The API also supports retrieving a single value from a single resource, for example the following API request returns the workspace for a specific connector:

http://localhost:8001/api.rsc/connectors('myConnector')/workspace/$value

Ordering

In addition to ‘$filter’ and ‘$select’, the ‘$orderby’ query parameter can be set to sort results into a specific order. This parameter is specified with the following syntax:

$orderby=columnName sortDirection

Where ‘columnName’ is the column to use for sorting (e.g. filename, connectorId, timestamp, etc) and ‘sortDirection’ is either ‘asc’ for ascending or ‘desc’ for descending.

For example, the following API request retrieves Transaction Log metadata for all XML files processed by the application, then groups the results according to whether the files were ‘sent’ or ‘received’:

GET http://mydomain.com:8001/api.rsc/transactions?$filter=contains(filepath,'.xml')&$orderby=status asc

Multiple ordering conditions can be specified by setting the ‘$orderby’ parameter to a comma-delimited list (conditions earlier in the list take precedence). For example, the following API request retrieves the same data as the previous request, but within the ‘sent’ or ‘received’ groups the files are listed largest-to-smallest:

GET http://mydomain.com:8001/api.rsc/transactions?$filter=contains(filepath,'.xml')&$orderby=status asc, filesize desc

API Examples

This section contains common use cases that require a combination of API requests to accomplish.

Insert a File into the Workflow

POSTing to the Files Resource adds a file to the ‘Send’, ‘Receive’, or ‘Sent’ folder for a particular connector. To insert a file into the workflow, POST the file to the ‘Send’ folder for the first connector that should process the file. For example:

POST http://mydomain.com:8001.com/api.rsc/files
{
    "ConnectorId":"myConnector",
    "Folder":"Send",
    "Filename":"test.txt",
    "Content":"VGhpcyBpcyBhIHRlc3Qu"
}

Note that the ‘Content’ parameter includes the base64-encoded content of the file.

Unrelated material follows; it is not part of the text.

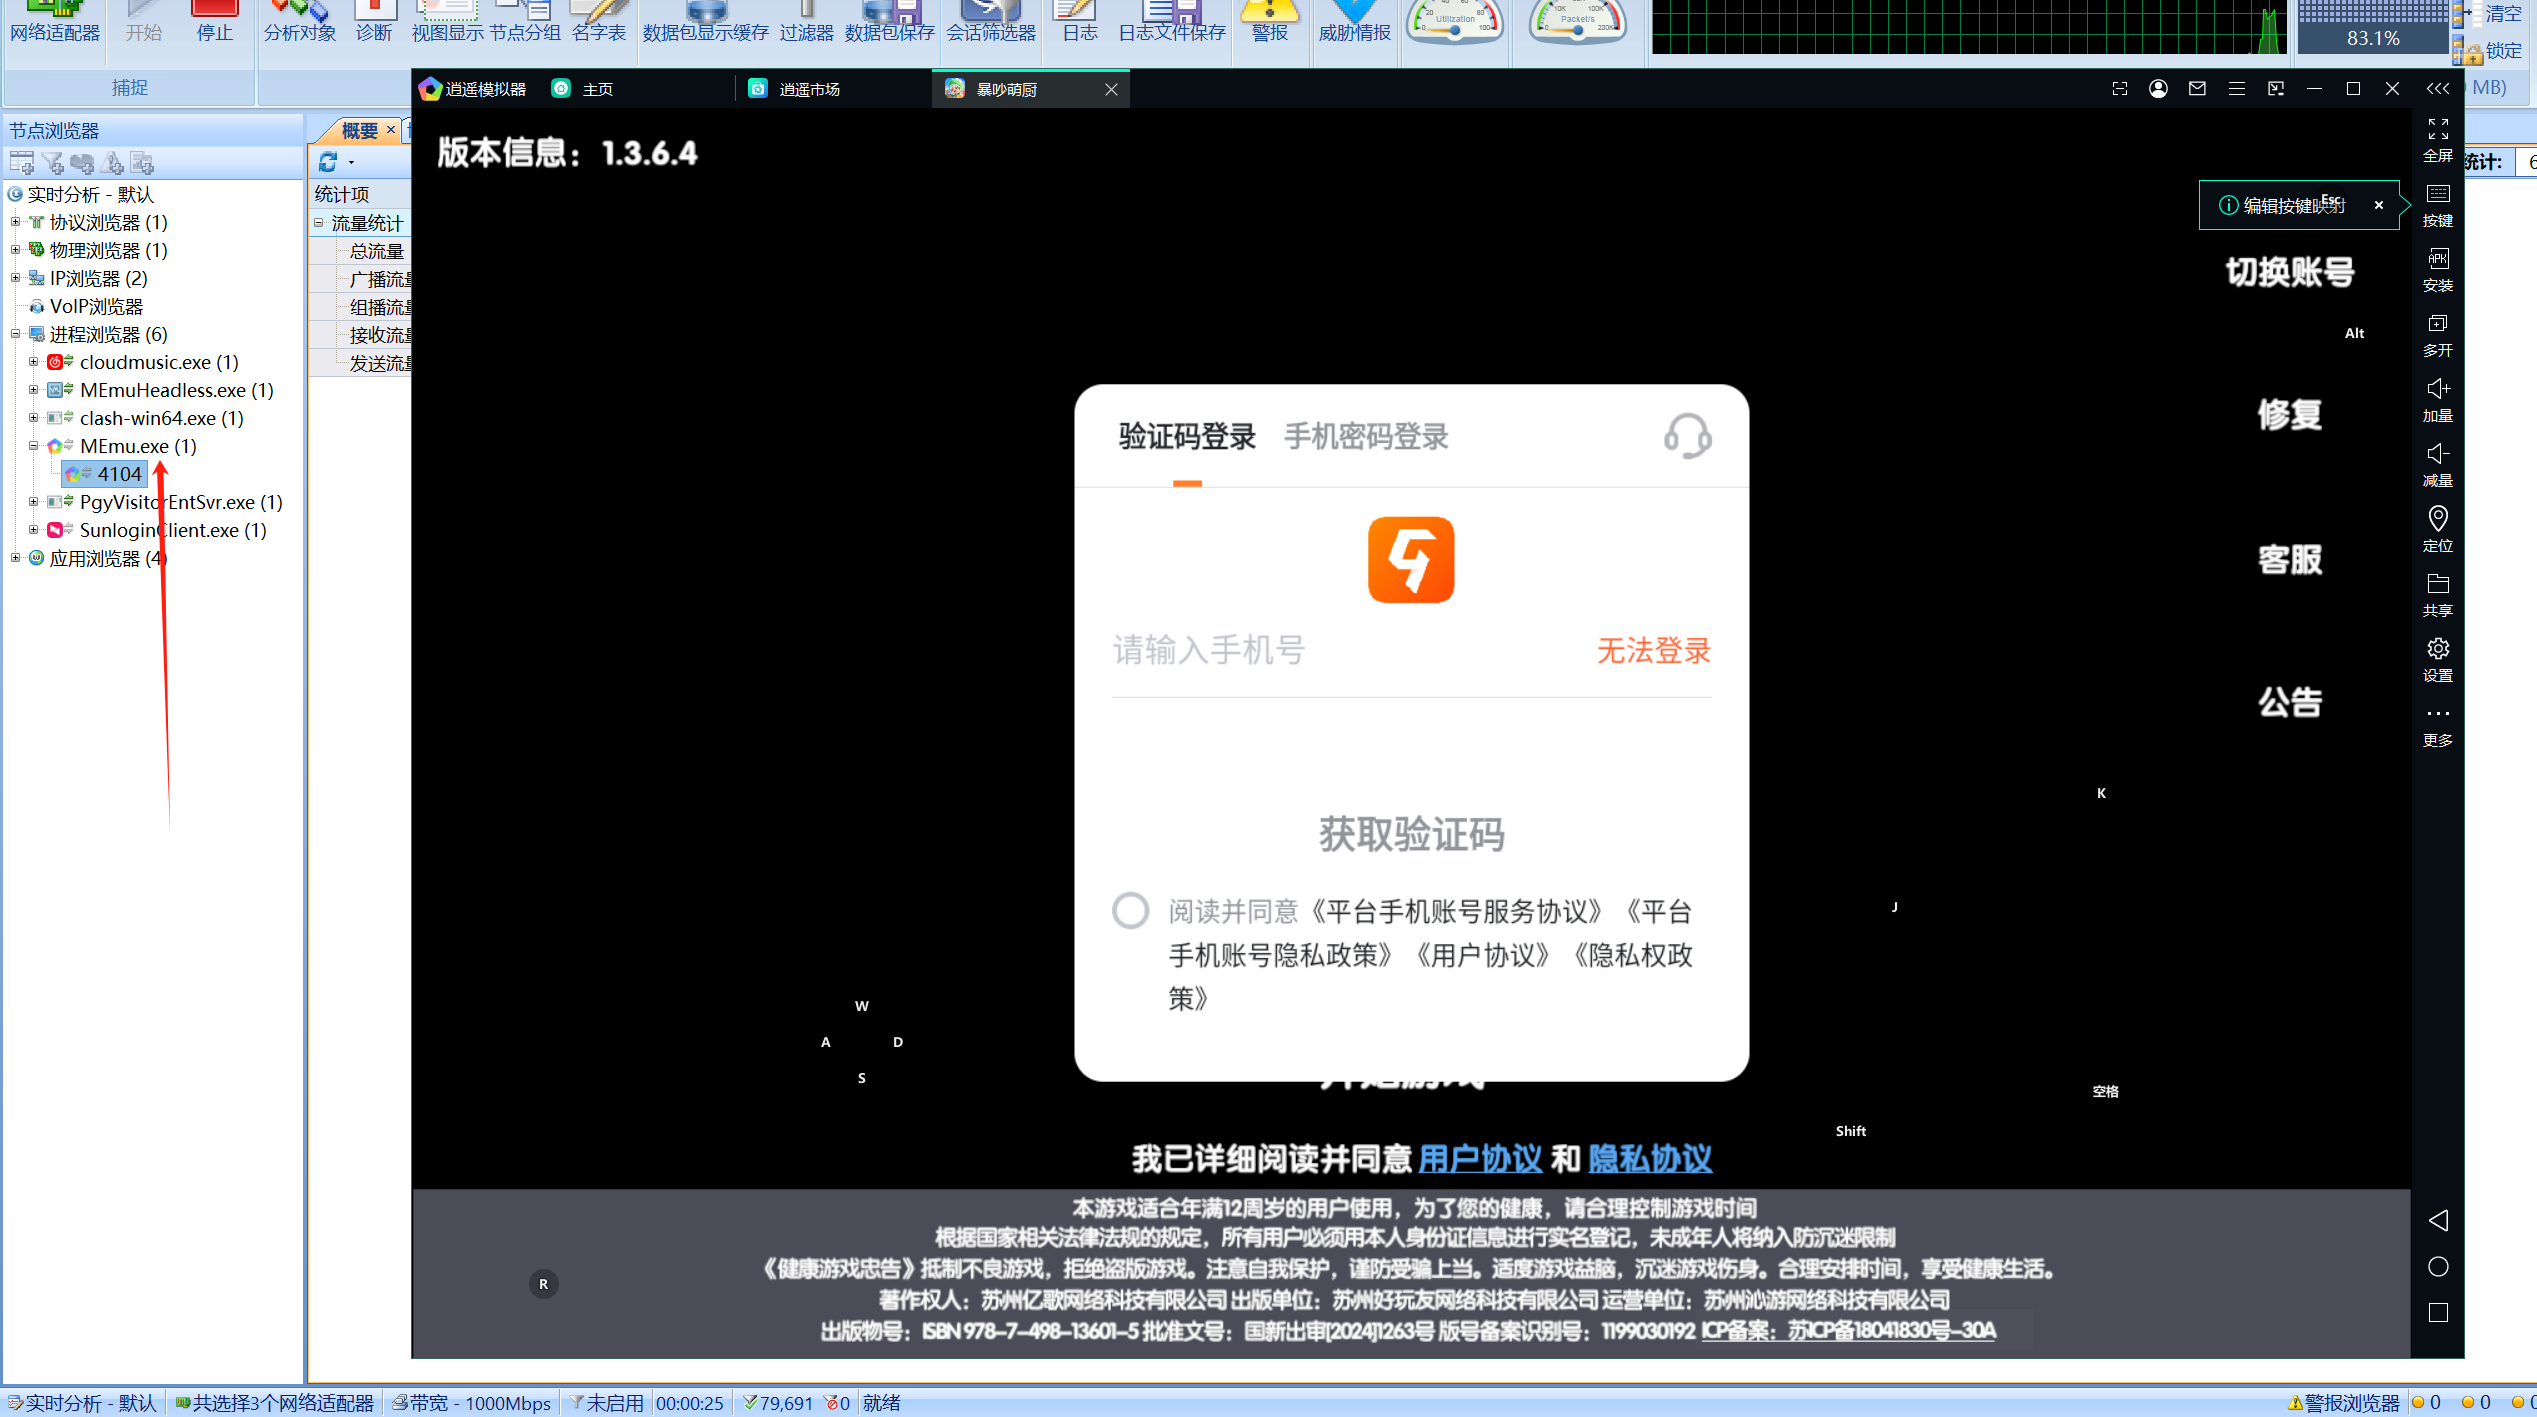Image resolution: width=2537 pixels, height=1417 pixels.
Task: Click the 无法登录 link
Action: click(x=1653, y=650)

If the target connector has Send Automation enabled then the file will automatically be processed. Otherwise, an additional call to the sendFile Action is required to instruct the connector to process the file. For example:

POST http://mydomain.com:8001/api.rsc/sendFile
{
  "ConnectorId":"myConnector",
  "File":"test.txt"
}

Retrieve the Log File for a Specific Transaction

The getTransactionLogs Action retrieves the log file for a specific action. Invoking this Action requires knowing the MessageId for the relevant transaction. The MessageId can be found by querying the Transactions Resource first (the Transactions Resource returns metadata about the transaction, but not the transaction log file itself).

The GET query to the Transactions Resource should include any filters necessary to identify the specific transaction (unless the result set can be parsed by some other process to find the MessageId for the desired transaction), for example:

GET http://mydomain.com:8001/api.rsc/tansactions(connectorId='myAS2Connector',Filename='myFile.edi')

The JSON body of the response will include the MessageId for the specific transaction. Use this MessageId in the getTransactionLogs call, along with the other required parameters ‘ConnectorId’ and ‘Direction’ (Send or Receive). The ‘Include Content’ parameter should be set to ‘True’ to include the contents of the log file in the response. For example:

POST http://mydomain.com:8001/api.rsc/getTransactionLogs
{
	"ConnectorId":"myConnector",
	"Direction":"Send",
	"MessageId":"message_id_from_earlier",
	"IncludeContent":"True"
}

The ‘Content’ parameter of the response will hold the base64-encoded log file contents.